» **EXTRAIT DU DOCUMENT**:
Je me reconnais dans la démarche qui a présidé à la création de ce prix, même si j’ai eu l’occasion de mettre en doute l’intérêt des festivals axés sur les femmes auteures, et qui parfois donnent des résultats pas toujours très heureux. J’ai l’impression que ce prix, comme le disent celles qui l’ont créé, récompense avant tout la qualité d’un album, et l’angle de la sélection me conforte dans cette impression.
Pour le grand public, tu es –entre autres- l’auteur des "Phosfées", une série jeunesse chez Delcourt. Ce sont visiblement tes angoisses de petite fille que tu projettes dans cette série. En faire le sujet de tes histoires t’a t’il aidée à les exorciser ?
Ce qui m’intéressait dans cette série, c’était de raconter mes rêves de petite fille. Nana, l’héroïne, a 8 ans ; c’est l’âge où la plupart des enfants font des cauchemars. À travers ces récits, mon but (comme dans mes autres œuvres) était d’explorer la frontière entre le monde imaginaire et le monde réel. Cette frontière est assez poreuse, car on donne vie à notre imaginaire dans la façon dont on aborde notre quotidien, et inversement : notre quotidien influence grandement notre imaginaire.
Je me suis rendue compte plus tard, en m’intéressant au monde des rêves, que la solution que j’avais trouvée étant enfant à mes cauchemars (car les Phosfées était déjà assez autobiographique), en invoquant des êtres de lumière pendant mon sommeil, était une technique de rêve lucide. Bien sûr, j’ignorais cela étant petite. C’est ensuite, en lisant des livres sur le sujet, que je me suis dit que ce serait pas mal de faire quelque chose là-dessus pour aider les enfants à combattre leurs peurs nocturnes et pour leur faire comprendre qu’ils peuvent être acteurs de leur univers onirique. Avec cette série, j’ai beaucoup tourné dans les écoles et les bibliothèques, et cela donnait envie aux enfants de parler leurs peurs. En me racontant leurs cauchemars, je me rendais compte que ces enfants rêvaient souvent de choses dix fois pires que les cauchemars que je relate dans les Phosfées.
Pourquoi t’être arrêtée après 3 albums ?
Le projet de "Née quelque part" poussait derrière. Cet album est né du désir de raconter l’aventure de mes parents, qui ont vécu une dizaine d’années à Taïwan dans les années 60. À l’époque il y avait en Chine, et surtout à Taïwan, très peu d’étrangers. L’histoire de mon père, initié à la religion taoïste (une religion et école ésotérique chinoise), me fascinait. J’ai donc eu l’idée de recueillir ses souvenirs, lorsqu’un secret de famille a émergé. J’ai compris pourquoi mon père avait tellement de mal à écrire ce qu’il s’est passé dans sa vie à cette époque-là. Il y avait des choses intimes dont il ne pouvait pas parler.

Enregistrements pour repérer des mots et des éléments
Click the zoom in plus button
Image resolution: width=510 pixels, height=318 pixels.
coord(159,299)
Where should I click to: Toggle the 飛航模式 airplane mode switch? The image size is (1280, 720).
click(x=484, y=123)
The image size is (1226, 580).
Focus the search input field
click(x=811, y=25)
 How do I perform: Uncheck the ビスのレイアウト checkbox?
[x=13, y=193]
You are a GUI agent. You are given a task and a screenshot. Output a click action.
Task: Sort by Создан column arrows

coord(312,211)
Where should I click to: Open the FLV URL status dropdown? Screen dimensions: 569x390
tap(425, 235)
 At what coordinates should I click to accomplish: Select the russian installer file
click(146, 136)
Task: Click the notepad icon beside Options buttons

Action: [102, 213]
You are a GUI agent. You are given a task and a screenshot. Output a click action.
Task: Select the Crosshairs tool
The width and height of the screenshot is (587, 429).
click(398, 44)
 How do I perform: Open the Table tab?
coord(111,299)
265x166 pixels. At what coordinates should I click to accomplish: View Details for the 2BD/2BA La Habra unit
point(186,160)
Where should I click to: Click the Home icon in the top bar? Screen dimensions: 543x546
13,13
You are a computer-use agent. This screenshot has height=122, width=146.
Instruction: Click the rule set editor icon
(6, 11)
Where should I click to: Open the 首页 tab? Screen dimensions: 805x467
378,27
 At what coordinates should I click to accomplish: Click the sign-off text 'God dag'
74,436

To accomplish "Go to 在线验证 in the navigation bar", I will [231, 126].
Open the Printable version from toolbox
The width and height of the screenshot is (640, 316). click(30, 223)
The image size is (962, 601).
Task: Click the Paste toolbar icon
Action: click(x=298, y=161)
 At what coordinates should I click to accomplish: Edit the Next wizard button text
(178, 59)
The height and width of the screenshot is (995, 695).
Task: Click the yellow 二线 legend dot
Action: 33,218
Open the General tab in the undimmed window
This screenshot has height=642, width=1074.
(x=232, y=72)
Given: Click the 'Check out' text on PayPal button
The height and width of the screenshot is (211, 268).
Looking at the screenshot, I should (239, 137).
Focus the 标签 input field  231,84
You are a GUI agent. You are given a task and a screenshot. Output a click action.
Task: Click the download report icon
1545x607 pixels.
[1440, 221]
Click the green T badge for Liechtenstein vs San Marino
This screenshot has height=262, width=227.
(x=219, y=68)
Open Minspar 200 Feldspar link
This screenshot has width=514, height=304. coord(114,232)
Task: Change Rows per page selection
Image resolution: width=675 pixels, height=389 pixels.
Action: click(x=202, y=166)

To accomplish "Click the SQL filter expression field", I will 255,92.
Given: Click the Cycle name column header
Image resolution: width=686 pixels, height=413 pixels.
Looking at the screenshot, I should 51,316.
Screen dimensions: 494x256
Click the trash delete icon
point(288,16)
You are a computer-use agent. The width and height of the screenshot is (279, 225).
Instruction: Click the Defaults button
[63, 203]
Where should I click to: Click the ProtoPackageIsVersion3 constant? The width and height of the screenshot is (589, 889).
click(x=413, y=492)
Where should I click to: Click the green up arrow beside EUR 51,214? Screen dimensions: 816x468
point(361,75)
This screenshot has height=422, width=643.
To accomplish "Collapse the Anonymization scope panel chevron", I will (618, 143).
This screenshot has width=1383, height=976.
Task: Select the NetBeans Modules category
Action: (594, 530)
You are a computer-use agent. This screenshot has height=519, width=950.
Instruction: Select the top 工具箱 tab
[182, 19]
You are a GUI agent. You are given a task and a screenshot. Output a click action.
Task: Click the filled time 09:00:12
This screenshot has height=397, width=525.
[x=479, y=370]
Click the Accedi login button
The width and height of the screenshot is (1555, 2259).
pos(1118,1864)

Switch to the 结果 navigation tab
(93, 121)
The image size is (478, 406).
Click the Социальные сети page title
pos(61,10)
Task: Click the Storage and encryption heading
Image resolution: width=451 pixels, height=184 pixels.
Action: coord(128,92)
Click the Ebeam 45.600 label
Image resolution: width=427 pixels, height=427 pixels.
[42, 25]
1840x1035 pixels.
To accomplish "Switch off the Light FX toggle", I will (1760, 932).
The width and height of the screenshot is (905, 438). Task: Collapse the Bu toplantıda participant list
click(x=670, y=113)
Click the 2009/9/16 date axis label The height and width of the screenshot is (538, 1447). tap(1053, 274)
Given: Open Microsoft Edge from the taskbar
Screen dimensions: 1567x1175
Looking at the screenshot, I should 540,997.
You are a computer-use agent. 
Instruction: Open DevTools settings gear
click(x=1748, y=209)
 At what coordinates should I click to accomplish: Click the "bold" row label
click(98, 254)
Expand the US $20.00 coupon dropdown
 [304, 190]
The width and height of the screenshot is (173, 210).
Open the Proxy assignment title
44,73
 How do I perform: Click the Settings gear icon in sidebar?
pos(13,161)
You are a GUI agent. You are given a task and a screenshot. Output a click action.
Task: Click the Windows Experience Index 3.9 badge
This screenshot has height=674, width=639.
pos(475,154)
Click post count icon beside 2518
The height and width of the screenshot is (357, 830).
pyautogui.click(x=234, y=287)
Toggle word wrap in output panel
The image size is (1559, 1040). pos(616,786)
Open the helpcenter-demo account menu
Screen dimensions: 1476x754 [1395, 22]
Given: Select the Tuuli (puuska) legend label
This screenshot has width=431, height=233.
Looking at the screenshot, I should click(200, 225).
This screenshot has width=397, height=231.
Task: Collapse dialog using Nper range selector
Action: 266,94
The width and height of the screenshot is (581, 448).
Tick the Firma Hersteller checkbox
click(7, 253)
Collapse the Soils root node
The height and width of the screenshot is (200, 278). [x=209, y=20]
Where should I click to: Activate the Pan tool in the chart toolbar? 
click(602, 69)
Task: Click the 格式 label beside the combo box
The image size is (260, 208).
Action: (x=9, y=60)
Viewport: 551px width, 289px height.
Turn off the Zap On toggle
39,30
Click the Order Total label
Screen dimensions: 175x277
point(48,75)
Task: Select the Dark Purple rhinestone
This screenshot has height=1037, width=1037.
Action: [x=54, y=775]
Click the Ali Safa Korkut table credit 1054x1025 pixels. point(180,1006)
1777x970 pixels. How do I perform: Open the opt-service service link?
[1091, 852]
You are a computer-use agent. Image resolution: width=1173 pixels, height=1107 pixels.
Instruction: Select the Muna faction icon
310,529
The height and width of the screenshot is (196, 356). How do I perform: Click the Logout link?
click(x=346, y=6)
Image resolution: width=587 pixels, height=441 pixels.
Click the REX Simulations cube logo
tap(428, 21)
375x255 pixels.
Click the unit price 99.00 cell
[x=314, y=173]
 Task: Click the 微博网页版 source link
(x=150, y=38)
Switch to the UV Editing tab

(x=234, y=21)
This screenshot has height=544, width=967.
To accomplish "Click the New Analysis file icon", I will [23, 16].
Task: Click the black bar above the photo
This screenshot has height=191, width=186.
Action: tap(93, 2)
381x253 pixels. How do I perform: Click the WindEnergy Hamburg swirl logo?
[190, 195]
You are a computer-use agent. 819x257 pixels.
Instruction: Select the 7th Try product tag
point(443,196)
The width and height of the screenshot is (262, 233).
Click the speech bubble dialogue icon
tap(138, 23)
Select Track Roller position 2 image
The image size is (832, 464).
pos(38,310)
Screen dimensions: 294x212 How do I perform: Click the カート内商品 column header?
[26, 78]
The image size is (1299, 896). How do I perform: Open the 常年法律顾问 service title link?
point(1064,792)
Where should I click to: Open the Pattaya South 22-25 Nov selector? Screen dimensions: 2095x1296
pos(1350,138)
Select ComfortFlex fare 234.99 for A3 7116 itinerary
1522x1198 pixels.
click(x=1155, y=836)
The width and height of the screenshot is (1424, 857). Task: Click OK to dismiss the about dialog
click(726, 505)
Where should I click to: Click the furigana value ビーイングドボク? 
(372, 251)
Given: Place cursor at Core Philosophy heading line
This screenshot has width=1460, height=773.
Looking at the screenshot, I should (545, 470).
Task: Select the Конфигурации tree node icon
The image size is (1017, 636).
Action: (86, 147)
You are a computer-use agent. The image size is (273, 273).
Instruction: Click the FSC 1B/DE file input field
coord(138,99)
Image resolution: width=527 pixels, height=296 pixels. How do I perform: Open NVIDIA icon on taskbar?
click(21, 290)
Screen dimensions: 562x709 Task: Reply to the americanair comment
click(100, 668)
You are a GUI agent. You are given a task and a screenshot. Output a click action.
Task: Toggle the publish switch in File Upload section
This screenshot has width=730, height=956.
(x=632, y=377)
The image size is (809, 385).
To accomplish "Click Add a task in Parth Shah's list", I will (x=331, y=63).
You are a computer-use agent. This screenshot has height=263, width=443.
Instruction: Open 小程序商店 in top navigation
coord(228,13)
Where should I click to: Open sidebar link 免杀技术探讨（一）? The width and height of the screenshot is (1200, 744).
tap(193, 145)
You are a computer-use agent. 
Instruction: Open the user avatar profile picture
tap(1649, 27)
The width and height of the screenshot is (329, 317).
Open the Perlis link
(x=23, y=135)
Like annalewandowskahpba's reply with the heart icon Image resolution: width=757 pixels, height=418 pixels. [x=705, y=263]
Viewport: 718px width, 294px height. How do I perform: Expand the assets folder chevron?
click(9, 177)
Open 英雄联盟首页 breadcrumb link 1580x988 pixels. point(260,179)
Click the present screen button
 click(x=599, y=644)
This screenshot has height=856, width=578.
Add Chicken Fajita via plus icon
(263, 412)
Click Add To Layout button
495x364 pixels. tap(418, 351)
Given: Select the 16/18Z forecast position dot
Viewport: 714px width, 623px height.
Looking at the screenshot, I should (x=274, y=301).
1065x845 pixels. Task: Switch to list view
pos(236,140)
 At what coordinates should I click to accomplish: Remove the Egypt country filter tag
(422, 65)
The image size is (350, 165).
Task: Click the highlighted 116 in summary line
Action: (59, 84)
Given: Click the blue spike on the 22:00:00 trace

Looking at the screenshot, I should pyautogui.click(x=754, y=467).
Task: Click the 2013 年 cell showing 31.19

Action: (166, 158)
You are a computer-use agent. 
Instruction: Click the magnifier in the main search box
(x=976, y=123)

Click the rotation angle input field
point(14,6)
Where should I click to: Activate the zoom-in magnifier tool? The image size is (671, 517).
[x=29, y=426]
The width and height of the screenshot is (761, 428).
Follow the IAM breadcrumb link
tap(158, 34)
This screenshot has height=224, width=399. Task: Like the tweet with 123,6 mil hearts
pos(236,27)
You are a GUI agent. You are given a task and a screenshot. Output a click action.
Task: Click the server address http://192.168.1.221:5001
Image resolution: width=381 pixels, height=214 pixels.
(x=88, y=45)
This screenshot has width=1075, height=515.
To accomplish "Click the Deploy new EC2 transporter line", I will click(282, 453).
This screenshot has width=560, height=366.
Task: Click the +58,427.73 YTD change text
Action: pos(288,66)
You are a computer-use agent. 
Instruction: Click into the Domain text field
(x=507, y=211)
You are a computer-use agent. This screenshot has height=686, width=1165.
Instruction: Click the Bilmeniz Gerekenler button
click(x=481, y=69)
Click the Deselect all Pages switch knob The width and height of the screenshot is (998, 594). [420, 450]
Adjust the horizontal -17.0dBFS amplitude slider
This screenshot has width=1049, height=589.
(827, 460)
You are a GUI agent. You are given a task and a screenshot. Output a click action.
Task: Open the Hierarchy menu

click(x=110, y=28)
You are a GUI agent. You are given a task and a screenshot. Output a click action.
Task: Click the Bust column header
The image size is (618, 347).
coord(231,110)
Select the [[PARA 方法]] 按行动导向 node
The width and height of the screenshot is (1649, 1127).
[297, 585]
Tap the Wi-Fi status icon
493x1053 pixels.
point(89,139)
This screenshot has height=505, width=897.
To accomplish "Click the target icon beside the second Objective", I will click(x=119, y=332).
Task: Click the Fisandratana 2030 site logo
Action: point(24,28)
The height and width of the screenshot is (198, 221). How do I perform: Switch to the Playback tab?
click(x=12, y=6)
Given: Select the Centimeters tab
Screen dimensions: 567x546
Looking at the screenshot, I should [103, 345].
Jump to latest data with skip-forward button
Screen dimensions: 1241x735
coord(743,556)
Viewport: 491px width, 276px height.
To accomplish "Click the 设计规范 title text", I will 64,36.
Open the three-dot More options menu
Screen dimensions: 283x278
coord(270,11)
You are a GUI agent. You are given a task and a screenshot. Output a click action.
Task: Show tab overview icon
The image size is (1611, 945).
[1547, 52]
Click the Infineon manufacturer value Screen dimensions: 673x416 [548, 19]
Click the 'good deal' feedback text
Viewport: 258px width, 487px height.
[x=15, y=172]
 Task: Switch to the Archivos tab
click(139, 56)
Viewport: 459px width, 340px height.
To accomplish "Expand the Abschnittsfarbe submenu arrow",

» **TÂCHES À RÉALISER**:
[A] Recopiez à l'identique les enregistrements. Commencez à leur toute première ligne et arrêtez-vous après celle qui contient "Action: [102, 213]".
[B] Rédigez la suite de l'entretien sur les Phosfées et Née quelque part, à partir de sa dernière phrase.

» **EN RÉPONSE**:
[A]
Click the zoom in plus button
Image resolution: width=510 pixels, height=318 pixels.
coord(159,299)
Where should I click to: Toggle the 飛航模式 airplane mode switch? The image size is (1280, 720).
click(x=484, y=123)
The image size is (1226, 580).
Focus the search input field
click(x=811, y=25)
 How do I perform: Uncheck the ビスのレイアウト checkbox?
[x=13, y=193]
You are a GUI agent. You are given a task and a screenshot. Output a click action.
Task: Sort by Создан column arrows

coord(312,211)
Where should I click to: Open the FLV URL status dropdown? Screen dimensions: 569x390
tap(425, 235)
 At what coordinates should I click to accomplish: Select the russian installer file
click(146, 136)
Task: Click the notepad icon beside Options buttons

Action: [102, 213]

[B]
Et puis, comme Guy Delcourt (mon éditeur de l’époque) avait laissé planer le doute sur un éventuel 4ème tome des Phosfées, il fallait que je puisse lui proposer autre chose. J’ai donc clos cette série jeunesse pour m’attaquer à « Née quelque part ». Mais régulièrement, je me dis que je ferais bien un quatrième ou un cinquième volume des Phosfées, c’est une série que j’affectionne, qui m’a apporté beaucoup de bonheur et qui est toujours très bien reçue, notamment auprès des bibliothèques et du jeune public.
Née à Taïwan de parents hollandais, tu as travaillé pour l'Association Française d'Action Artistique (AFAA) du Ministère des Affaires étrangères dans la réalisation d’expositions sur la bande dessinée (en Pologne, notamment). Tu travailles aussi au Vietnam… Cette non-appartenance à une culture, ou plutôt cet enrichissement multi-culturel, tu en parles dans "Née quelque part", sorti en 2002. Te sens-tu citoyenne du monde ?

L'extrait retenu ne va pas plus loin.